Supplied text.
*** Block opens ***
A board member introduced the GUIDE (Guiding an Improved Dementia Experience) program as a new service covered under Medicare designed to help caregivers of people with memory changes. The presenter explained the program's structure: an initial eligibility check using Medicare Parts A and B and verification of memory changes, an in-home assessment performed by a nurse or care manager, and then access to respite and care-navigation services.
The meeting summarized benefits: roughly $2,500 a year in respite funds (translated in the briefing to about nineteen 4-hour visits per year), live eligibility checks through a CMS participant platform (Crosby Health) and ongoing monthly contact with a care navigator plus 24/7 access to a medical team. The presenter noted that Medicare Advantage plans do not qualify and that people in skilled nursing or on hospice are excluded.
Best of Care was identified in the meeting as a local organization that can run eligibility checks directly and provide in-person follow-up; attendees were told there is an email contact (guide@bestofcareinc.com) and that an 1-800 entry phone number was cited during the discussion for immediate use. One board member read a number during the meeting as "803105800" when discussing a point of entry; others urged staff to re-circulate the correct entry points and contact details to ensure straightforward access for island residents.
*** Block closes ***
Exercises.
(a) Rewrite the GUIDE program text from "A board member" up to and including "hospice are excluded.", substituting "short-term relief" for each occurrence of "respite".
(b) According to the GUIDE program text, about how much in respite funds does the program provide each year?
(c) List every plan type or group of people that the GUIDE program text says does not qualify or is excluded.

Dataset content.
*** Block opens ***
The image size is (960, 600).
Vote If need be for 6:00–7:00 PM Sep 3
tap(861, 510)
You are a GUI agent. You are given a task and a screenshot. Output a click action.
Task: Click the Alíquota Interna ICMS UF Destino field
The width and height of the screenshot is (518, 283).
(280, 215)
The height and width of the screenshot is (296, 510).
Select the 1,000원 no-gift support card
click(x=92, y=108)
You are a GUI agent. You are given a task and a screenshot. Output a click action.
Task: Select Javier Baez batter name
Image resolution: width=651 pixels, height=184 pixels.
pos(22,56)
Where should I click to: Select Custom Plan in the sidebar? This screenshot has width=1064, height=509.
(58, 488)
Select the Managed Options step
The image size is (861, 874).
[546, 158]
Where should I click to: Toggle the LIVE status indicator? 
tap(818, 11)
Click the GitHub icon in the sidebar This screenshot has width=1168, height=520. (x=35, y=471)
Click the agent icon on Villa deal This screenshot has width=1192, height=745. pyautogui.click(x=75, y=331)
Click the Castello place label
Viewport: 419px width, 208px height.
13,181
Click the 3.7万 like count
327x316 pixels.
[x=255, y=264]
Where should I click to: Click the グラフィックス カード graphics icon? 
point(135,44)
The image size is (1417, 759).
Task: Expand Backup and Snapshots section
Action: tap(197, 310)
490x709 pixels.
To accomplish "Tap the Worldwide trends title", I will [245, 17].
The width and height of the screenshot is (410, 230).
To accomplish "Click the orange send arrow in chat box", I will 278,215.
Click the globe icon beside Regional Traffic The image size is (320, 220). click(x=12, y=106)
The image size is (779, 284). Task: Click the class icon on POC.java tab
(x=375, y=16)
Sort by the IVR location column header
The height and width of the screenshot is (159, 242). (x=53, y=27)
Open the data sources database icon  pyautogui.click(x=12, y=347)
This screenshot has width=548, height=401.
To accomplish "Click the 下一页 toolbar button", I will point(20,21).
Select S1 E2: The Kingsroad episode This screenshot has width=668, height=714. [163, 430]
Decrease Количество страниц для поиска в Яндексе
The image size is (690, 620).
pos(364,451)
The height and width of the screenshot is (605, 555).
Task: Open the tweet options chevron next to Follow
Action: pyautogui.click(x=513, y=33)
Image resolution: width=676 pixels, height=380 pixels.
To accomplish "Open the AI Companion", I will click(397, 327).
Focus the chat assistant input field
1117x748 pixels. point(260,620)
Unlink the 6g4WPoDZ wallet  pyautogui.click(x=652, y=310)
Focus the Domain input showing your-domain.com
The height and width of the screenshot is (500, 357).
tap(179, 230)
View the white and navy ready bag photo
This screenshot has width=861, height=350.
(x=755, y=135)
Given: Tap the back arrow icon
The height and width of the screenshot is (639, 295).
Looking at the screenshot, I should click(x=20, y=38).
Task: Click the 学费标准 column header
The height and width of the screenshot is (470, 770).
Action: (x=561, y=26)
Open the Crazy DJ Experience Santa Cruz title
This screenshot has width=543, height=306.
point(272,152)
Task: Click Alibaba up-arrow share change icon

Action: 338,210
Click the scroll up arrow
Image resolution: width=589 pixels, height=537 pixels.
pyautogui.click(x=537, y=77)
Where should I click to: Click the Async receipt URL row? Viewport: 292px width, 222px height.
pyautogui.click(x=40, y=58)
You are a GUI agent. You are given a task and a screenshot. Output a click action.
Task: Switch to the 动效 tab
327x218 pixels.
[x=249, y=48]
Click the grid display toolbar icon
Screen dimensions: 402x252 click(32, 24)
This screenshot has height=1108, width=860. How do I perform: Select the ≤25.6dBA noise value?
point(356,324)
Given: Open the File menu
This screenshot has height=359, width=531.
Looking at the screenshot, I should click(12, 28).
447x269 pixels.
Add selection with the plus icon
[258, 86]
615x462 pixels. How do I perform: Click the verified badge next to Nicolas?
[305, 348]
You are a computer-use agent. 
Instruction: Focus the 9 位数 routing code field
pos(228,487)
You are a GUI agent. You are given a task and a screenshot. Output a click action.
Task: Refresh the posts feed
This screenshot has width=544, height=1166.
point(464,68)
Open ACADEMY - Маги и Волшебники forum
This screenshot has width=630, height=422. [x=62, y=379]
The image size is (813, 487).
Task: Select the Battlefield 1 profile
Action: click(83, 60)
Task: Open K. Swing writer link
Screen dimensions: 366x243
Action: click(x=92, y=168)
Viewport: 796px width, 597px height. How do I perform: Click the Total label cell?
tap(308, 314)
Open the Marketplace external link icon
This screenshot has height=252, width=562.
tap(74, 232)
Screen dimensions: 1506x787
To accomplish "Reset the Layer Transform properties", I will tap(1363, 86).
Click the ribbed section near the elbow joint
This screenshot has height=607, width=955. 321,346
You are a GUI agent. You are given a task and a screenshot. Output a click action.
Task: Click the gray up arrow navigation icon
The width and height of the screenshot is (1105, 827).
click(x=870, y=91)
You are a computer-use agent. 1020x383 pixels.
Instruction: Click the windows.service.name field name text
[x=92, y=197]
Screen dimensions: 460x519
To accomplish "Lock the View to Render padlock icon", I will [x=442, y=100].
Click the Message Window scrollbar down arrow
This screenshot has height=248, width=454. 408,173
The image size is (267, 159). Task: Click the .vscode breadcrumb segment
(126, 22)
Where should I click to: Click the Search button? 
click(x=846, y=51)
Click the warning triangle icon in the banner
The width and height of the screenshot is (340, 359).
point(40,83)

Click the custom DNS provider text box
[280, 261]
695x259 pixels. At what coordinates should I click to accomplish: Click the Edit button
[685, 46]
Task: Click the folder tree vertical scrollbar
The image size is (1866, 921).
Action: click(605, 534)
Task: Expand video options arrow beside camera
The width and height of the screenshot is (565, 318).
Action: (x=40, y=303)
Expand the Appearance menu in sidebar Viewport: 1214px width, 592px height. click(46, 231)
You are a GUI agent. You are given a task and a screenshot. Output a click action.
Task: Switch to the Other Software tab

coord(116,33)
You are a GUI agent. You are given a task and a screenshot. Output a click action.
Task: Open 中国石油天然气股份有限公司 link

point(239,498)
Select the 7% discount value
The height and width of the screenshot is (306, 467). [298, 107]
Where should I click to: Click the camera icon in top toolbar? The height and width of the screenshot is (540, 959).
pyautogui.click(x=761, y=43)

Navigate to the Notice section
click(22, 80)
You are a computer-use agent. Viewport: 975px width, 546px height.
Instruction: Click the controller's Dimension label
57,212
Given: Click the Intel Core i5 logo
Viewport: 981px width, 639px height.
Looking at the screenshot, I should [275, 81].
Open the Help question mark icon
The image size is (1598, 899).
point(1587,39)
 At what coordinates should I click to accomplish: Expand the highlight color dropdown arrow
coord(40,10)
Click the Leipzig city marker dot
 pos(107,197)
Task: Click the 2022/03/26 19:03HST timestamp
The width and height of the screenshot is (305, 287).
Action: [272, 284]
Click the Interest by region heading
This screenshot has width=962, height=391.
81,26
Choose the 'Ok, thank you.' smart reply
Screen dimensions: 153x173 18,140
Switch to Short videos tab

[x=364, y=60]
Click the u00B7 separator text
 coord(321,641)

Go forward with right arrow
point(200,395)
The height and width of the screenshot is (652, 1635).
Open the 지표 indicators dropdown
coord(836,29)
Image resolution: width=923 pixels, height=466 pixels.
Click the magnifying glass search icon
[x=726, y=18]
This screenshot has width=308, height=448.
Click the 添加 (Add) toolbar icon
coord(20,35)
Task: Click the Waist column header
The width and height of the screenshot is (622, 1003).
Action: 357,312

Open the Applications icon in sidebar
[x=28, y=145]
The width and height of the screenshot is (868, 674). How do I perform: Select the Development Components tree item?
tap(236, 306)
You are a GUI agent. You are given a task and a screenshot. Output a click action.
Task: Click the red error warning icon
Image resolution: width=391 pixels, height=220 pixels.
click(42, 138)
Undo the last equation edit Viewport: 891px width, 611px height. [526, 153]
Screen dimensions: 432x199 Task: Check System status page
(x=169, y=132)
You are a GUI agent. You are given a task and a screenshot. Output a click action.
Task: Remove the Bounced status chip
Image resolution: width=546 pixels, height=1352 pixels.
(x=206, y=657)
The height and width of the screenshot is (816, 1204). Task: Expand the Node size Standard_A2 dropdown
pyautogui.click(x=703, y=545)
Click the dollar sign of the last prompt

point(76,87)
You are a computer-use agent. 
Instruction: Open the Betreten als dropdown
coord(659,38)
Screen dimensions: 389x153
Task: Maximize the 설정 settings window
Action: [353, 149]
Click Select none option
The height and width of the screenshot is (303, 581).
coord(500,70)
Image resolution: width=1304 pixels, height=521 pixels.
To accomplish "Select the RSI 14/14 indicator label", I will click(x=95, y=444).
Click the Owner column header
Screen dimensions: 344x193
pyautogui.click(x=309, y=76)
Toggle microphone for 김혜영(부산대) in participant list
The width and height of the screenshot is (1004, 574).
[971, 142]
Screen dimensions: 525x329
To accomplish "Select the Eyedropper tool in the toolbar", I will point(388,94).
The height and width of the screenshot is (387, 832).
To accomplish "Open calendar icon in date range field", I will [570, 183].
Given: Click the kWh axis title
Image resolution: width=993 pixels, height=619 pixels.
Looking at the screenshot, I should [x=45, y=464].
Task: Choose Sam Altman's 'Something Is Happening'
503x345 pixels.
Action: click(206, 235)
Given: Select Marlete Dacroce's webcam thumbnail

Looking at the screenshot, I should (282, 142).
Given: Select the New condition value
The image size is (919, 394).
*** Block closes ***
Solution list.
(a)
A board member introduced the GUIDE (Guiding an Improved Dementia Experience) program as a new service covered under Medicare designed to help caregivers of people with memory changes. The presenter explained the program's structure: an initial eligibility check using Medicare Parts A and B and verification of memory changes, an in-home assessment performed by a nurse or care manager, and then access to short-term relief and care-navigation services.
The meeting summarized benefits: roughly $2,500 a year in short-term relief funds (translated in the briefing to about nineteen 4-hour visits per year), live eligibility checks through a CMS participant platform (Crosby Health) and ongoing monthly contact with a care navigator plus 24/7 access to a medical team. The presenter noted that Medicare Advantage plans do not qualify and that people in skilled nursing or on hospice are excluded.

(b) Roughly $2,500 a year.

(c)
- Medicare Advantage plans
- People in skilled nursing
- People on hospice